Problem ▸ Starting at the beginning of the records and ending at the line that contains "Click the Add a", change "magnifier" to "magnifying glass". Reproduce only those lines, with nothing else altered.

+++++

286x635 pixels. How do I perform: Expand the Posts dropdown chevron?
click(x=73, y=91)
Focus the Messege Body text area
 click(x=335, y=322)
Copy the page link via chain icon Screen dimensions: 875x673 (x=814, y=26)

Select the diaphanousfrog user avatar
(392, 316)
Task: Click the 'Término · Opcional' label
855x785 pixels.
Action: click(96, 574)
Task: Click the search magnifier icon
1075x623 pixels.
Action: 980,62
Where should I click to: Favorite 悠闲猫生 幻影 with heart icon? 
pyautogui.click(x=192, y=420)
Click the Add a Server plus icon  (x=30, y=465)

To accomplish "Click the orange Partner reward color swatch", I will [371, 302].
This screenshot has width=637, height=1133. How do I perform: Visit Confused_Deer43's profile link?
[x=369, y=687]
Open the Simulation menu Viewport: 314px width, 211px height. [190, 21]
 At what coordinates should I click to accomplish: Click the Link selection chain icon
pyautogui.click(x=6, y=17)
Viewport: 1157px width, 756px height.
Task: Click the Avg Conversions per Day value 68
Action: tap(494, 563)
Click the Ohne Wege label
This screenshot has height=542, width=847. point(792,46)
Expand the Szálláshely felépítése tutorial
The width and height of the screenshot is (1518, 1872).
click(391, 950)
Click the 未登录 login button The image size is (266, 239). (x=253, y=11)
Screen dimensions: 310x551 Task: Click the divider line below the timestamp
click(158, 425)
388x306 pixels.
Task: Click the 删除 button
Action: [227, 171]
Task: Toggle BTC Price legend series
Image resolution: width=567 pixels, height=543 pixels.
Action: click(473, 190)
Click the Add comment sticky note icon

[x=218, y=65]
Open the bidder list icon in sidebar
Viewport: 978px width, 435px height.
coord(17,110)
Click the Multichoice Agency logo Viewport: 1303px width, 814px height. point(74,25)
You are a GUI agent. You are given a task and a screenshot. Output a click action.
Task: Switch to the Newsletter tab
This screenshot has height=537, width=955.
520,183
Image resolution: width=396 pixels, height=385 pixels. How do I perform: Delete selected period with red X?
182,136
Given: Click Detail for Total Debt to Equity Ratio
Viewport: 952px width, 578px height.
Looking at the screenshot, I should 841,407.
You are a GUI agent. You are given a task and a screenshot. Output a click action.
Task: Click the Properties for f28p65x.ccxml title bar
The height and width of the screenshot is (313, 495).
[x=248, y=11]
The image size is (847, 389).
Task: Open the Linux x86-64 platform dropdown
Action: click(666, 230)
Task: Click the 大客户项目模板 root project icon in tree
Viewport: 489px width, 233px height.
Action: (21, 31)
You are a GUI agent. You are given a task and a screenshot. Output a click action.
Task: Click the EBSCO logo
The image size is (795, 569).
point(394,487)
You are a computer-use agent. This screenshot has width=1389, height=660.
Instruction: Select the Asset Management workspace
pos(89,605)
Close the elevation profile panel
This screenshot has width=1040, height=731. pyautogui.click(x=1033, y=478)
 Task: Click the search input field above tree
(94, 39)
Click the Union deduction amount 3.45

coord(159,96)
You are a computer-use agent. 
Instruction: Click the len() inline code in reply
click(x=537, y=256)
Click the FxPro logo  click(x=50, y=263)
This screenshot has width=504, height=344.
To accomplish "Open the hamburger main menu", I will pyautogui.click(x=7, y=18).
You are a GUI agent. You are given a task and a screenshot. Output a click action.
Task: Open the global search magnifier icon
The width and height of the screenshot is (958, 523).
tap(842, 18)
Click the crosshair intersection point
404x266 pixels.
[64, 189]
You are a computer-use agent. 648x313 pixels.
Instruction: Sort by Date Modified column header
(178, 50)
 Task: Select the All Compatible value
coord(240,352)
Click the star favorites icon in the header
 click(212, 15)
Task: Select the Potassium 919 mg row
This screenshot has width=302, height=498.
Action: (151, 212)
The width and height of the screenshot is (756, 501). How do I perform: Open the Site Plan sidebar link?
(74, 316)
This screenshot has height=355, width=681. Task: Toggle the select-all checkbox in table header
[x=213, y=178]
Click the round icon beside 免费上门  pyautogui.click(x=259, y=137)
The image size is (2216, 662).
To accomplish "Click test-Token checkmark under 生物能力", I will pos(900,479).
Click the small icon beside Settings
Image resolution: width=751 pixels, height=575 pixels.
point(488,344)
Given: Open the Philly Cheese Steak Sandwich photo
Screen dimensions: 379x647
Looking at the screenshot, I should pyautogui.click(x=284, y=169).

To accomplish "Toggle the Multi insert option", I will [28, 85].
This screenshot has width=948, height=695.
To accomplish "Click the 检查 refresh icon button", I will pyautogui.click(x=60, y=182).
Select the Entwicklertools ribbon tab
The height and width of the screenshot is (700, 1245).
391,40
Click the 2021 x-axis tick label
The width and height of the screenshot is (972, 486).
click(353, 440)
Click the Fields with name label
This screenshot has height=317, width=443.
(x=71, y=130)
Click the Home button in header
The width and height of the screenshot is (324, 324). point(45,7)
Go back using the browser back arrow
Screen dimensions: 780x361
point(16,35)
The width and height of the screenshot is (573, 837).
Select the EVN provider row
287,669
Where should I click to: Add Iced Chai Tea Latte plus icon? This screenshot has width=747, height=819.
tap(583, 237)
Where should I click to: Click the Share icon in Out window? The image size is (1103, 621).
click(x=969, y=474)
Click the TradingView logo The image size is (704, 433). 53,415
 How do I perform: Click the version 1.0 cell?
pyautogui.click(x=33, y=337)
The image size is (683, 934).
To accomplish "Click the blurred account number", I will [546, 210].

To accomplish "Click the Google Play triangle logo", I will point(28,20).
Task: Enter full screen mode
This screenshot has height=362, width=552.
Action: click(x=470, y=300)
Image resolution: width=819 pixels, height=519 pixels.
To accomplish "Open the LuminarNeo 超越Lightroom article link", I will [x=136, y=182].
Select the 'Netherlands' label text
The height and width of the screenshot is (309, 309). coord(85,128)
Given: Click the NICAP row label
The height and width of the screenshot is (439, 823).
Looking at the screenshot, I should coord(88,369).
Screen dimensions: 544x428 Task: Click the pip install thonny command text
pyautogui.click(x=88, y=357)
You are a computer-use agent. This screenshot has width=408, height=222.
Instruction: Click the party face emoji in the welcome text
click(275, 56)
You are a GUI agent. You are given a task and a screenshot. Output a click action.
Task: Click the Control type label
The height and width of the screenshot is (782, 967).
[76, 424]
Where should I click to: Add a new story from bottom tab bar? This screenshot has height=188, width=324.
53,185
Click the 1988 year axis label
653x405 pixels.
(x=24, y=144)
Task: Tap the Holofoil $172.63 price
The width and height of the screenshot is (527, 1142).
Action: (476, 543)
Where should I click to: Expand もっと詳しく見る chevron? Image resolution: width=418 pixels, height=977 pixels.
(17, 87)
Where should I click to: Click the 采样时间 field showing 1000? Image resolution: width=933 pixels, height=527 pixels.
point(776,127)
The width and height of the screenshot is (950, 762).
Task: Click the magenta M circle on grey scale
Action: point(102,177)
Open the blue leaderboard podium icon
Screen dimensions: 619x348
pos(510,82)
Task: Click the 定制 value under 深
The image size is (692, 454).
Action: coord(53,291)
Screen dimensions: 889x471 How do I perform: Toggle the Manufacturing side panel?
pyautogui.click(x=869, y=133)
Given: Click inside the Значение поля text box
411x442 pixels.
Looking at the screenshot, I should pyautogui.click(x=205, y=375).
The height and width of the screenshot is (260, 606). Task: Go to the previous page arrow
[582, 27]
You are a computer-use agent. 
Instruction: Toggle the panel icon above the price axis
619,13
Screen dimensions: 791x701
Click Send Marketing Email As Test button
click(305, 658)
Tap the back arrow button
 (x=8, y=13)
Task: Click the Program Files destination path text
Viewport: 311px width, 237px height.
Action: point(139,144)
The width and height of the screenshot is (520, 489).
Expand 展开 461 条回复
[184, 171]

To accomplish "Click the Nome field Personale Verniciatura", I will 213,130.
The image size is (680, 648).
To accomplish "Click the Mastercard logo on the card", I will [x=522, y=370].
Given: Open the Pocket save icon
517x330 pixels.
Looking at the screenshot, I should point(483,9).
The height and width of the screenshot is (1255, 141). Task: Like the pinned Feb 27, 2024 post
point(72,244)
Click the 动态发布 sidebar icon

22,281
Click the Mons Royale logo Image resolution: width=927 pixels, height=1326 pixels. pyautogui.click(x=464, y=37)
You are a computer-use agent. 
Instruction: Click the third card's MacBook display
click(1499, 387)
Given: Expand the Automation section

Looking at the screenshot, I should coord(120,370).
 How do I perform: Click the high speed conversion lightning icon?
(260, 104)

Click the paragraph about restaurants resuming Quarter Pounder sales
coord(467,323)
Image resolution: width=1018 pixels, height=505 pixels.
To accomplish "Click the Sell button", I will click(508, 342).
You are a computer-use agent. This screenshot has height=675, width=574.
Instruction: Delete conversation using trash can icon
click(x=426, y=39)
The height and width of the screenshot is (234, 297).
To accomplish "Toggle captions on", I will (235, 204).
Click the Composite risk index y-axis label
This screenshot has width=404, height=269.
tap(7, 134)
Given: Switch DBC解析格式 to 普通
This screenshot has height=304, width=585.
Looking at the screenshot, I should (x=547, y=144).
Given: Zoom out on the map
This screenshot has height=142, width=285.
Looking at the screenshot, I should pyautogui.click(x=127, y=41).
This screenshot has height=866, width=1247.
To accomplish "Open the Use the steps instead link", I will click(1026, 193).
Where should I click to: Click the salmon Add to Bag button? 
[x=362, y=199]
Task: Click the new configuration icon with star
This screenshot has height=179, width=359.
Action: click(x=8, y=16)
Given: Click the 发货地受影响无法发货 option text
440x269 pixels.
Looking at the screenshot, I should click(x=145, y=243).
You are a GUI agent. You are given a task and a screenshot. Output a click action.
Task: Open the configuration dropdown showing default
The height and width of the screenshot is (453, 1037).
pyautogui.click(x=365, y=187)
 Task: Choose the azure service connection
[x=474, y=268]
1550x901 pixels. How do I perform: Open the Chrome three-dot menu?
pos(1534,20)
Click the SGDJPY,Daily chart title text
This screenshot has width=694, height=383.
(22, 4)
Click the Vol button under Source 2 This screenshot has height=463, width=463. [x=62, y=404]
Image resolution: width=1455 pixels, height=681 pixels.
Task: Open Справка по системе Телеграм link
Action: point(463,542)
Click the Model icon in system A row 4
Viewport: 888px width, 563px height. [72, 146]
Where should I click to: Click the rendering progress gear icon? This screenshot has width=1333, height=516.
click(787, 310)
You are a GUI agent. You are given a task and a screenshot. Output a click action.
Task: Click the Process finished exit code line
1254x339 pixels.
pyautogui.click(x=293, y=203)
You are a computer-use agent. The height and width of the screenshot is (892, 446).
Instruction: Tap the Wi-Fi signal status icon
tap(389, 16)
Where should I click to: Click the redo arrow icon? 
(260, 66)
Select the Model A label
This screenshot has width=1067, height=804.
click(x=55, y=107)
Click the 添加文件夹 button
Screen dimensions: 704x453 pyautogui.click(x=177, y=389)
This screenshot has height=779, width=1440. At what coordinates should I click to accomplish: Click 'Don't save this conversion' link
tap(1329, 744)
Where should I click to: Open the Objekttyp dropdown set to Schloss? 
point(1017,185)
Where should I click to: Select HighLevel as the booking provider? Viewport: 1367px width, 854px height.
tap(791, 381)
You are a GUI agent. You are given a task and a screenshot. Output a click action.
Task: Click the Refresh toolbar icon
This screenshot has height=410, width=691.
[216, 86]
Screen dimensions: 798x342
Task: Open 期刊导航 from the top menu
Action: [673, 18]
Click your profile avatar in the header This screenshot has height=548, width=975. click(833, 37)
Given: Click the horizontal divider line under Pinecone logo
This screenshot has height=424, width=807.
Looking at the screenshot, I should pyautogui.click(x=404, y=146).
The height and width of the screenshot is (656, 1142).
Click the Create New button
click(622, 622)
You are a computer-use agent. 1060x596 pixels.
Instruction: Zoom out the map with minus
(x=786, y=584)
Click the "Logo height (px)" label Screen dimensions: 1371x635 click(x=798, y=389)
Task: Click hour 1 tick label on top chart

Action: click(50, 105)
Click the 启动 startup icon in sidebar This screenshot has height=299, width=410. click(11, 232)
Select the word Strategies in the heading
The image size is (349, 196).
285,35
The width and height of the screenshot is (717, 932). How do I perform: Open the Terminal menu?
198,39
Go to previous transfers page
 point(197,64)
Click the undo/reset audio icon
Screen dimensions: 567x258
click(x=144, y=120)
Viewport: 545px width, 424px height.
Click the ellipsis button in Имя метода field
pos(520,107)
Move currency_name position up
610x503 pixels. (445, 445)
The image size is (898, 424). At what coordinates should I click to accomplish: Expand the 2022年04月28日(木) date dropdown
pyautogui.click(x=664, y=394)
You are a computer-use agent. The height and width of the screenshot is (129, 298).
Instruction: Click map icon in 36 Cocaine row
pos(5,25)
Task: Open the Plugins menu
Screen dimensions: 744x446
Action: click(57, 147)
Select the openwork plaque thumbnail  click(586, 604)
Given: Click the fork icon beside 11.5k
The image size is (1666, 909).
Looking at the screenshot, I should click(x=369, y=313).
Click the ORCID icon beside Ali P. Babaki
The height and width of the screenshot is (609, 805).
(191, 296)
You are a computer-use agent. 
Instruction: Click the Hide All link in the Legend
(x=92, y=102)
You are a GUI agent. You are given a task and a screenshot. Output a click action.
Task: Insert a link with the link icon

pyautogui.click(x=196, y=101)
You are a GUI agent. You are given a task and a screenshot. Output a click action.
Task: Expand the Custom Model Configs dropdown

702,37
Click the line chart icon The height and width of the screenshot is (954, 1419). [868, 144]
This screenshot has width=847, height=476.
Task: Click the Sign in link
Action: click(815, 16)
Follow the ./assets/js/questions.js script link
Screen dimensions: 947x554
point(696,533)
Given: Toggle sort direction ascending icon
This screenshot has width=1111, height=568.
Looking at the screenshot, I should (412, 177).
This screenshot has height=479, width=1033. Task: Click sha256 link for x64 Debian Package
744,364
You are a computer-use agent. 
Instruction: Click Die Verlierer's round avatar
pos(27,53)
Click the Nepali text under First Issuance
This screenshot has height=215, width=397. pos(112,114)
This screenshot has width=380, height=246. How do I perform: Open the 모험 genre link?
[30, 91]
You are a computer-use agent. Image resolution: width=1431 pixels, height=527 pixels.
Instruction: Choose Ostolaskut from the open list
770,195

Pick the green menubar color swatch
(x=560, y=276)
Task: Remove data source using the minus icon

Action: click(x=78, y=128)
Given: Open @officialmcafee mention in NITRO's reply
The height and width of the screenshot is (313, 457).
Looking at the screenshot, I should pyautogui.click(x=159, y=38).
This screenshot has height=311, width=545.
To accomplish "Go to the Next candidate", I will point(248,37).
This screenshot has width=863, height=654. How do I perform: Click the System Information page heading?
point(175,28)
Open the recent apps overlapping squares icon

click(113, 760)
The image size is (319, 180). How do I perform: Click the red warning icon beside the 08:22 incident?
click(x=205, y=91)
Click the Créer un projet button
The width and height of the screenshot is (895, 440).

+++++

Task solution ▸
286x635 pixels. How do I perform: Expand the Posts dropdown chevron?
click(x=73, y=91)
Focus the Messege Body text area
 click(x=335, y=322)
Copy the page link via chain icon Screen dimensions: 875x673 (x=814, y=26)

Select the diaphanousfrog user avatar
(392, 316)
Task: Click the 'Término · Opcional' label
855x785 pixels.
Action: click(96, 574)
Task: Click the search magnifying glass icon
1075x623 pixels.
Action: 980,62
Where should I click to: Favorite 悠闲猫生 幻影 with heart icon? 
pyautogui.click(x=192, y=420)
Click the Add a Server plus icon  (x=30, y=465)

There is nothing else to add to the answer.